Gerne nehmen heimische Politiker, Medien oder Prominente hierzulande das Wort „Spendenweltmeister“ in den Mund. Der gelernte Österreicher ist von seiner noblen Großzügigkeit überzeugt – man ist zwar eines der reichsten Länder der Welt, gibt aber auch dem entsprechend allen Bedürftigen.
Oder?
Eine kurze Google-Suche zum Thema Spendenweltmeister spuckt neben den Schlagzeilen patriotischer Jubelblätter wie „Heute“ oder „News“ auch einen ganzen Haufen bundesdeutscher Ergebnisse aus. Sogar unsere Schweizer Nachbarn dürften den Titel bei Bedarf in Anspruch nehmen.
Wohlan, denke ich mir also, auf zur lustigen Zahlensuche!
Im Jahre 2006 präsentierte „News“ eine Market-Umfrage zum Thema. Ohne hier näher auf die einzelnen Zahlen eingehen zu wollen – die Umfrage kommt zu dem Schluss, dass von denen, die behaupten zu spenden, durchschnittlich 20 Euro pro Jahr gegeben werden.
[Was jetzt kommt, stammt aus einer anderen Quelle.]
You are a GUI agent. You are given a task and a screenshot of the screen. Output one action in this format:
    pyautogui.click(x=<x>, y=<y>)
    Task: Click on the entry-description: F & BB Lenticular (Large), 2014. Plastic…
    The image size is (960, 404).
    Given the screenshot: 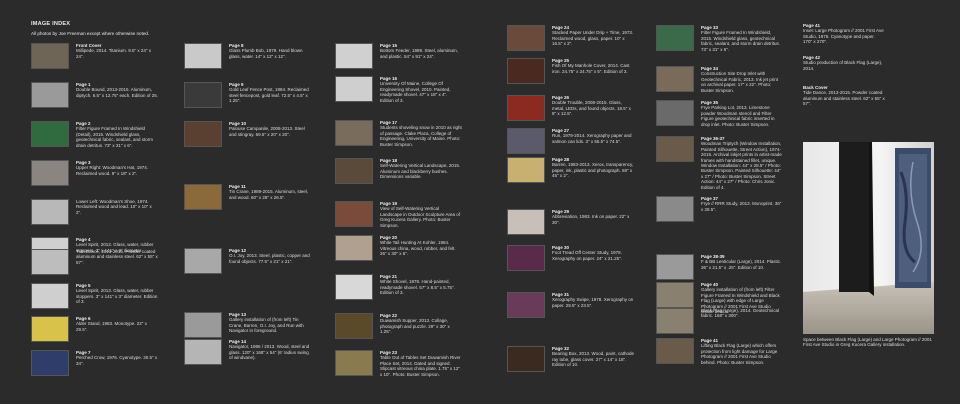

Bei einem mittleren Einkommen von rund 20.000 Euro brutto im Jahr ergibt das also einen Anteil von 0.1%. Zur Vereinfachung der Rechnung habe ich das Spendenaufkommen auf- und das Einkommen abgerundet – so gesehen ist’s sogar noch ein bisschen weniger.
Aber weiter im Text: Auf Wikipedia gibt es eine Liste der spendenfreudigsten Länder. Zwar ist Österreich darin nicht enthalten, allerdings werden zwölf Länder miteinander verglichen, von denen die USA mit 1,67% des BIP am meisten spenden. Schlusslicht ist Frankreich mit 0.14%.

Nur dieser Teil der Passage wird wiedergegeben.